Jeżeli tak się stanie, to na różnego rodzaju oszukane posiłki będzie coraz mniejsze zapotrzebowanie i będą one się zdarzać, tak rzadko, nawet odświętnie ;)
Wspomnę też o tym, że robienie czegoś raz w tygodniu to jest dość często powtarzającą się czynnością. Każdy z nas ma świadomość jak czas szybko płynie. Często mamy myśli typu "Dopiero był poniedziałek, a już mamy piątek! O jejku! Tak szybko zleciało!" ;) Nieprawdaż ? W związku z tym, takie cheatowanie nie pomaga nam w odzwyczajaniu się od tego niezdrowego jedzenia.
Na przykładzie rzucania palenia - robimy to za jednym zamachem. Nie robimy tego na zasadzie, że kolejnego dnia jeden papieros mniej. Tylko! Dziś przestaję palić i już. Po jakimś czasie odczuwamy ogromny głód nikotynowy, czujemy się gorzej, nasze samopoczucie jak rozchwiane. Ogólnie przez jakiś czas jesteśmy do niczego. A jak to minie to... Ach! Wolność, jest mega super, czuje się świetnie, mam takiego POWERA! No i tyle zaoszczędzonych pieniędzy ;)
Tak samo z jedzeniem. Jeżeli tak szczerze sobie obiecamy, że nie tkniemy kawałka pizzy, batona przez minimum trzy miesiące, to po upływie tego czasu naprawdę poczujemy taki spokój. Takie coś, że ta przekąska jest nam wcale niepotrzebna. A podczas jedzenia jej po takim odwyku będzie dla nas czymś WOW. Będziemy mieli okazję poznać, degustować to od nowa. Taka odskocznia, prawdziwa odskocznia ;)

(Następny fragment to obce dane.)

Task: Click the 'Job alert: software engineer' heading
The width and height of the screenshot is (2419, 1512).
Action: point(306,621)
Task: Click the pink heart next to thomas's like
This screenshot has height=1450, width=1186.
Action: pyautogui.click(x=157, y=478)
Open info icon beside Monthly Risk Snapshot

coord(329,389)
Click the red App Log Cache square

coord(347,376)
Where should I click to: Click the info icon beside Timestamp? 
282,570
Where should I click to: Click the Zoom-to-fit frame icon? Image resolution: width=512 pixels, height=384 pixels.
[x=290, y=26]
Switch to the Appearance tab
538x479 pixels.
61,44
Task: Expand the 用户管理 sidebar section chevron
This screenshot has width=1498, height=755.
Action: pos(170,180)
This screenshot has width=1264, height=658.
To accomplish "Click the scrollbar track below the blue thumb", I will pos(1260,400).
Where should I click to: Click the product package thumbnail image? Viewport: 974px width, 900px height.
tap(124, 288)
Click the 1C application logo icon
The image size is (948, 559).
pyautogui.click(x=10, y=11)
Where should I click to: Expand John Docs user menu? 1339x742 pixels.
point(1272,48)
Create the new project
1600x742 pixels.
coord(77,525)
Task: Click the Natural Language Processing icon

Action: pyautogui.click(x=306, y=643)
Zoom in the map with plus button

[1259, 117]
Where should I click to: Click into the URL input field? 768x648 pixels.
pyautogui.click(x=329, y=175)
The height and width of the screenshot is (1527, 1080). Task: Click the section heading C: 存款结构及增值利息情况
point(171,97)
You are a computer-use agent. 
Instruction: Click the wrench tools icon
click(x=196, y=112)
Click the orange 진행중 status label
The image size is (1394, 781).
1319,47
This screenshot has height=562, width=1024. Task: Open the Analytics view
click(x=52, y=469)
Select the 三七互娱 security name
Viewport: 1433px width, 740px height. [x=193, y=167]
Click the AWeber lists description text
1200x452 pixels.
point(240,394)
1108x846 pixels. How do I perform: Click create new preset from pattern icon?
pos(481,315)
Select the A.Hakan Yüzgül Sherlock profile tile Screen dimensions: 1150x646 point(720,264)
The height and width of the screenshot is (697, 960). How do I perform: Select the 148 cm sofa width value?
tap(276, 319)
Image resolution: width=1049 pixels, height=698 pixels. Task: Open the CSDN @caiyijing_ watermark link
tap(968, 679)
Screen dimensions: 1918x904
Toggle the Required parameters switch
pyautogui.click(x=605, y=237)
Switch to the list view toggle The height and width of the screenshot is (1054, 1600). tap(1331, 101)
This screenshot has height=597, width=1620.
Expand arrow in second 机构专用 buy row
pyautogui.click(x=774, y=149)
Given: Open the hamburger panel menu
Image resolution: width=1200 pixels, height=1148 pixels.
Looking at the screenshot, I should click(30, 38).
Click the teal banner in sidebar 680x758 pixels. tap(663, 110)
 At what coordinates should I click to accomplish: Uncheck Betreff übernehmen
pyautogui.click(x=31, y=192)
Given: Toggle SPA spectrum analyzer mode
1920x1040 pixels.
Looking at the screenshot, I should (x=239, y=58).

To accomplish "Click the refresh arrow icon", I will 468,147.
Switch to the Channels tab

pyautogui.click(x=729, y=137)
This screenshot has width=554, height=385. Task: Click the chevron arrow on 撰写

Gdzieś kiedyś słyszałam od jednej dziewczyny, że całkowicie zniwelowała cukier ze swojej diety. Faktycznie przez te parę miesięcy nie tykała go w ogóle. Po tym czasie, jak zjadła batona to po prostu coś niebywałego. Była tak pobudzona, tak jej cukier uderzył do głowy. Miała wrażenie, że organizm doznał szoku ;) Mogła normalnie góry przenosić :D
Podsumowując:
- starajmy się by oszukane posiłki miały miejsce dopiero po około jednym miesiącu diety (wtedy nasz organizm ma już tą swoją rutynę, daje znać kiedy chce jeść, kiedy pić itp.)
- jak chcesz poczuć prawdziwy odstrzał po spożyciu cheat meal'a, zjedzmy go po prawdziwym odwyku ;)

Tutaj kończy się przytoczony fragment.